[Stored records]

|---|

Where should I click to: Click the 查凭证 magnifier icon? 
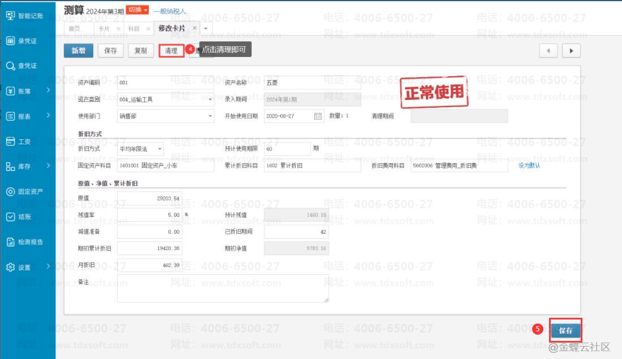point(10,66)
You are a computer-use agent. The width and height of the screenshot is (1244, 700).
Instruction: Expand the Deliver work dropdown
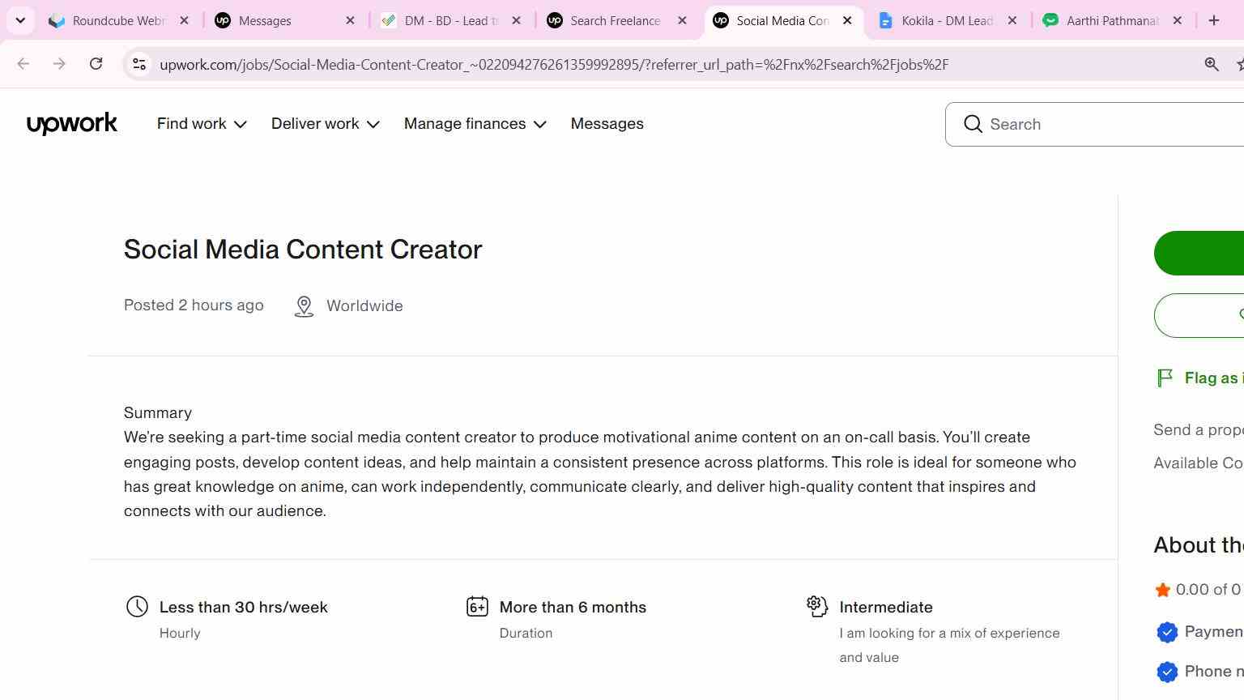[326, 124]
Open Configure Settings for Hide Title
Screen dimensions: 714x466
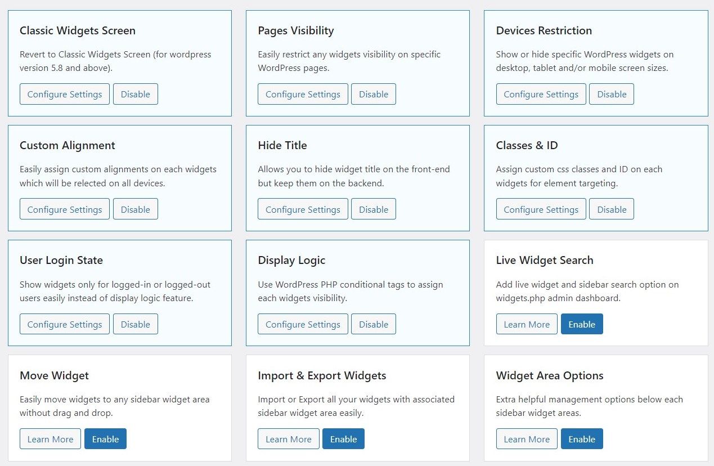tap(302, 209)
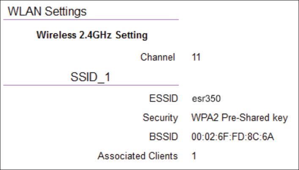Image resolution: width=299 pixels, height=170 pixels.
Task: Click the WLAN Settings heading
Action: coord(47,11)
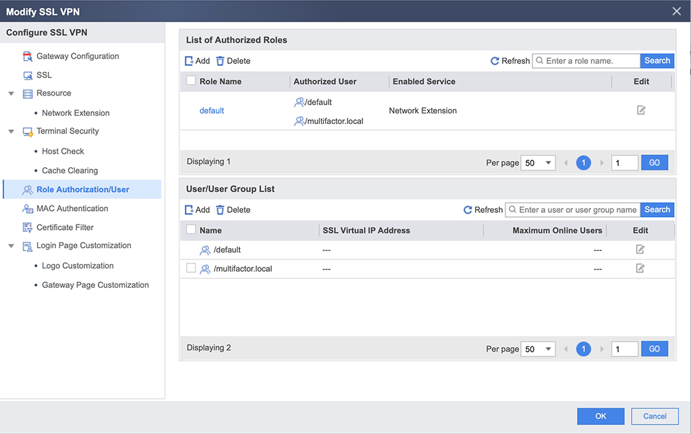Viewport: 691px width, 434px height.
Task: Open the default role link
Action: tap(211, 111)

|---|

Set down word for word every line from the line containing "You are a computer-use" through the last line of the entries, and nothing more; no pictures.

SOLVED EXERCISE →
You are a computer-use agent. The width and height of the screenshot is (1244, 700).
Instruction: Expand the Deliver work dropdown
[326, 124]
Open Configure Settings for Hide Title
Screen dimensions: 714x466
tap(302, 209)
Image resolution: width=299 pixels, height=170 pixels.
Task: Click the WLAN Settings heading
Action: coord(47,11)
Viewport: 691px width, 434px height.
Task: Open the default role link
Action: tap(211, 111)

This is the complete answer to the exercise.